Here’s a list with detailed guidance for each bullet. If you are unsure of how to take care of an item or need help, hire a professional.
- Inspect and clean your gutters - Your roof’s drainage system annually diverts thousands of gallons of water from your house’s exterior and foundation walls. That’s why it is so important to keep this system flowing smoothly. Clogged gutters can lead to damaged exterior surfaces and to water in parts of your home where you don’t want it. They are also more prone to rust and corrosion.
- Seal it up - Seal gaps and cracks around windows and doors with weather-stripping and caulk. Gaps in caulk and weather-stripping can account for a 10% savings in your heating bills, according to the U.S. Department of Energy. Weather-stripping is easily the most cost-effective way to rein in heating and cooling costs. This humble material also reduces drafts and keeps your home more comfortable year-round. Because weather stripping can deteriorate over time, it is important to inspect it periodically. While you’re at it, also check for missing or damaged caulk around windows, doors, and entry points for electrical, cable, phone, gas, and so. Seal any gaps with a suitable caulk you can purchase at Home Depot or Lowe's.
- Roof problems - Inspect your roof for damaged or curled shingles, corroded flashing, or leaky vents. Here’s how: Inspect your roof from top to bottom, using binoculars if necessary. Don’t put yourself into a dangerous situation, hire a professional to climb on your roof - do not climb on your roof yourself. Check ridge shingles for cracks and wind damage. Look for damage to metal flashing in valleys and around vents and chimneys. Scan the entire roof for missing, curled, or damaged shingles. Make sure your gutters are flowing freely.
- Check your walkway and driveway - Take steps to repair damaged sidewalks, driveways, and steps. Damaged walkways, drives, and steps are a hazard year-round, but their dangers are compounded when the weather turns icy. Fixing problems in the fall is also critical to preventing little problems from becoming expensive headaches. Look for cracks more than 1/8-inch wide, uneven sections, and loose railings on steps. Check for disintegration of asphalt, or washed-out materials on loose-fill paths.
- Head-off gas problems - Keeping a gas heater in good shape is both a safety and a cost issue. An improperly maintained heater can spew poisons into the air of your home, or it may simply be costing you more to operate. Have a professional check these devices annually. There are also some maintenance items you should address. Here’s how: First, shut off the heater. Then check the air-shutter openings and exhaust vents for dirt and dust. If they are dirty, vacuum the air passages to the burner and clean the burner of lint and dirt. Follow the manufacturer’s advice for any other needed maintenance.

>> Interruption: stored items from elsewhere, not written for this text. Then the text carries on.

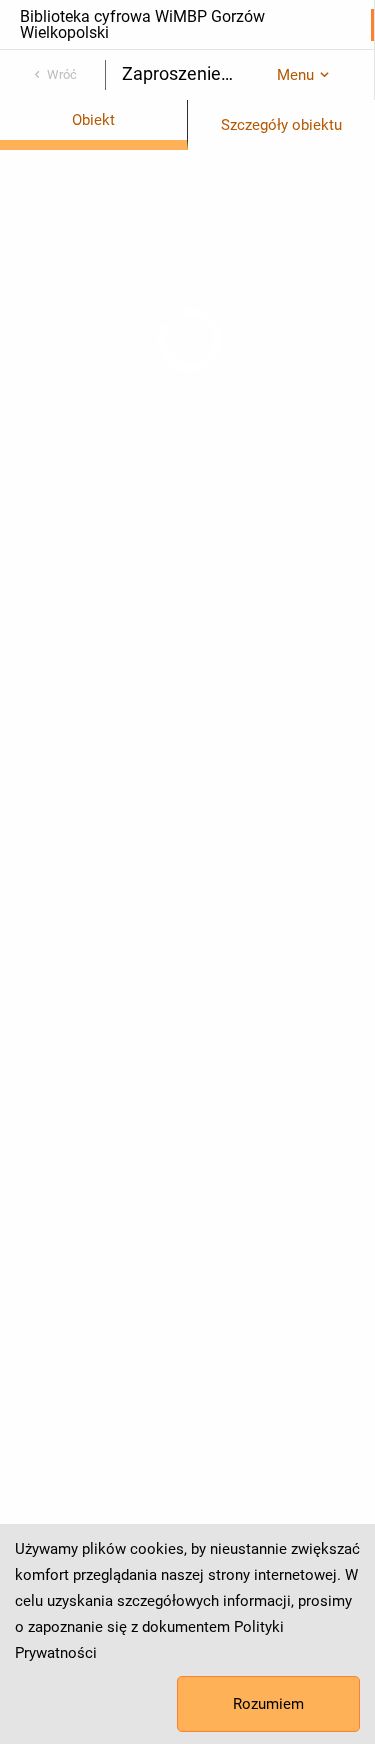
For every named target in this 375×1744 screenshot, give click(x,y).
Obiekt (93, 120)
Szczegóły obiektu (281, 125)
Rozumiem (268, 1704)
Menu (295, 75)
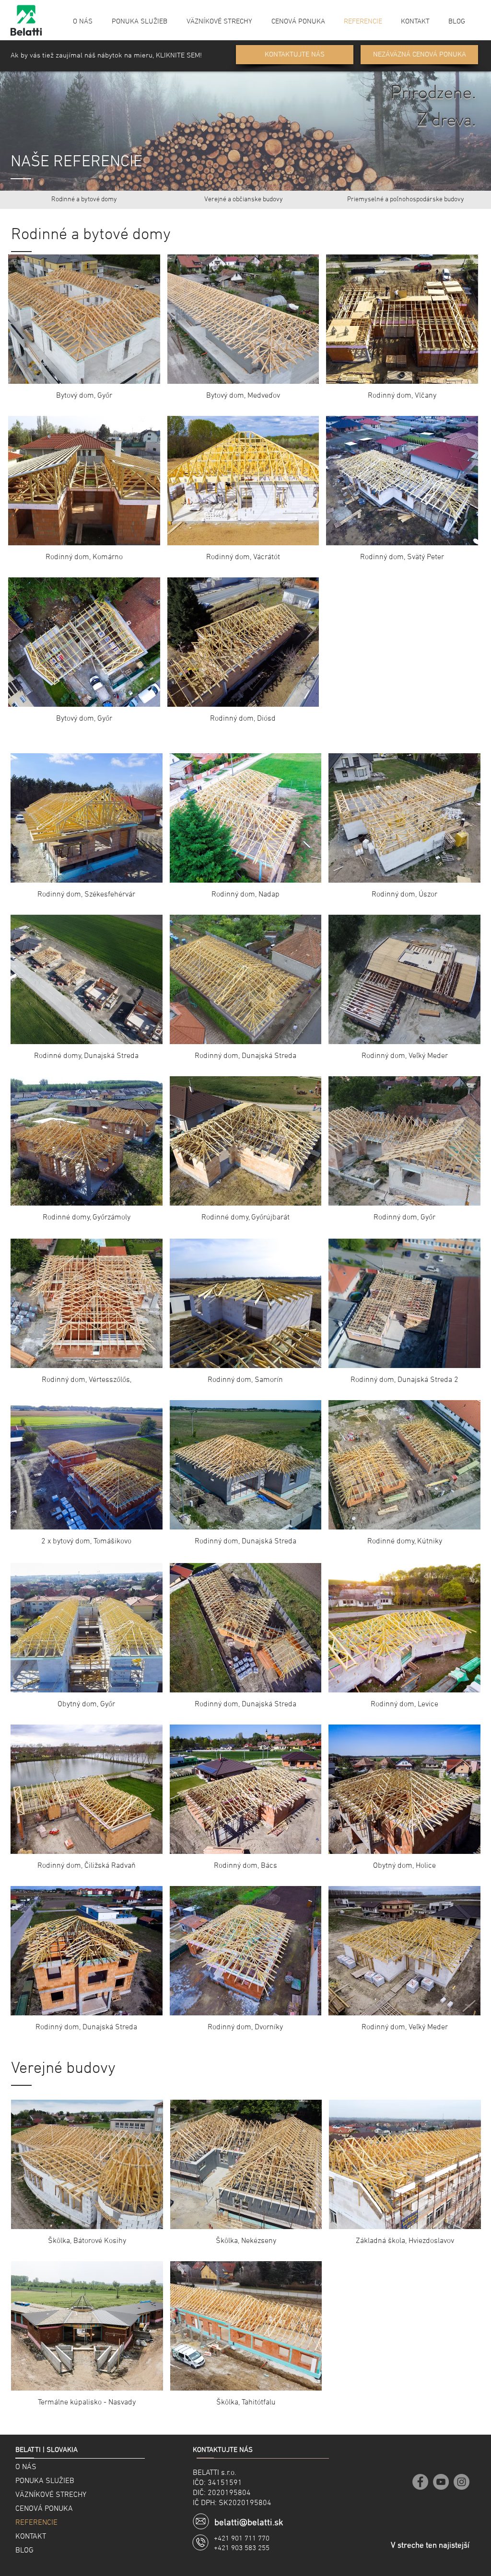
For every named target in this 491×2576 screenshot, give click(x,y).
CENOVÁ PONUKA (44, 2509)
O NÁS (25, 2467)
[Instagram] (461, 2482)
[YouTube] (441, 2482)
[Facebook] (420, 2482)
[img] (87, 1316)
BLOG (24, 2550)
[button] (405, 200)
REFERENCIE (36, 2523)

- Smoke and CO detectors - Replace the batteries in each smoke and carbon monoxide (CO) detector, then vacuum them with a soft brush attachment. Test the detectors by pressing the test button or holding a smoke source (like a blown-out candle) near the unit. If you haven’t already, install a smoke detector on every floor of your home.
- Fire extinguishers - Every home should have at least one fire extinguisher rated for all fire types (look for an A-B-C rating on the label). At a minimum, keep one near the kitchen - having one per floor isn’t a bad idea. Annually, check the indicator on the pressure gauge to make sure the extinguisher is charged. Make certain that the lock pin is intact and firmly in place, and check that the discharge nozzle is not clogged. Clean the extinguisher and check it for dents, scratches, and corrosion. Replace if the damage seems severe. Note: Fire extinguishers that are more than six years old should be replaced. Mark the date of purchase on the new unit with a permanent marker.
- General cleanup – Rid your home of accumulations of old newspapers and leftover hazardous household chemicals. (Check with your state or local Environmental Protection Agency about the proper way to discard dangerous chemicals.) Store flammable materials and poisons in approved containers. Keep a clear space around heaters, furnaces, and other heat-producing appliances.